Estimated reading time — 5 minutes

The lanky man rolled a blunt with one hand, a trick only the most committed stoners can manage. After pinching the two ends together he lit up in his car. Smoke saturated the claustrophobic space, filling the car with a dim haze.

He leaned his seat back watching the freshly fallen snow melt on the surface of his windshield. The lattice work of water droplets formed a mosaic. It was art to be appreciated by those who could see past the mundane.

The man fancied himself a deep thinker. He enjoyed periods of lonesome contemplation, rather than the busy to-do’s of this noisy world.
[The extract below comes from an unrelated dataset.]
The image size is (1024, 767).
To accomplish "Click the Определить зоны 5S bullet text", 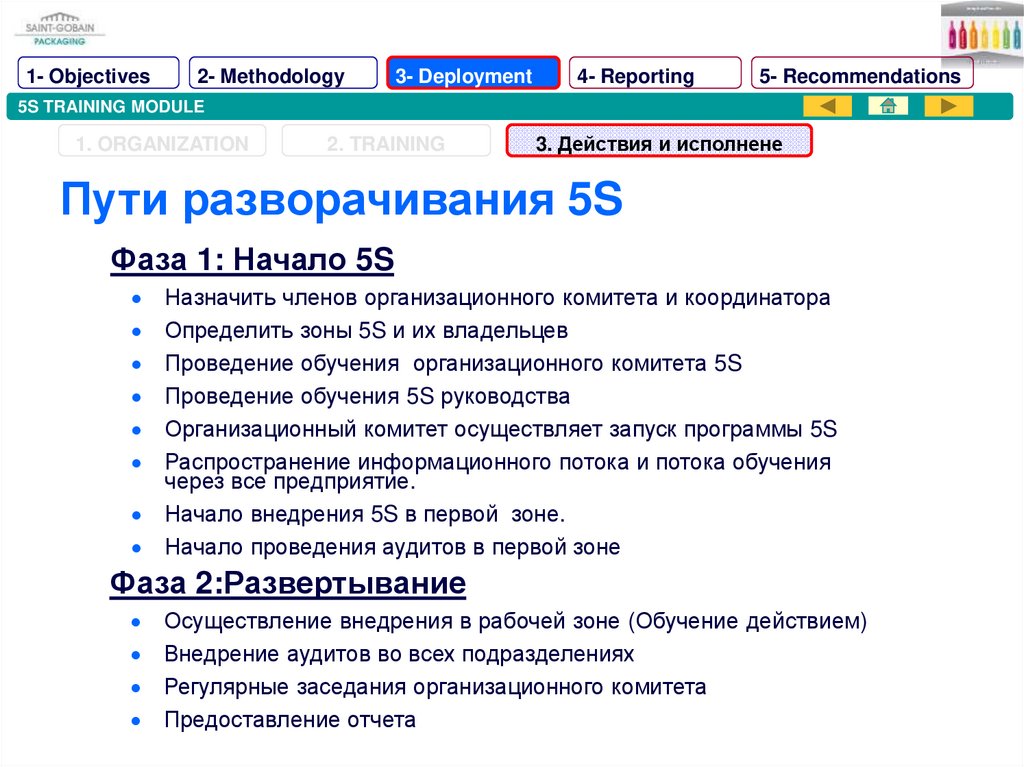I will tap(366, 330).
They have no appreciation for the beauty all around them, preoccupied by the worries of tedious life.

Cal Windrope, only truly abhorred one thing, routine. For this reason, he found himself parked on the side of the road in front of a large sign saying, “Thank you for visiting Titusville.”

Titusville is one of many backroad-towns Cal found himself passing through on his journey for self-discovery. No one thing caught his eyes. The town was seemingly identical to hundreds he had seen before, yet he found himself parked on the edge of the city limits.

It had proven to be impossible to pass the sign. Not physically of course, all it would take is one press with his foot and his car would roar right past it. All the same, the man was struggling with something.
It was almost as if he was caught in some sort of tractor beam like in the cheesy Star Trek movies.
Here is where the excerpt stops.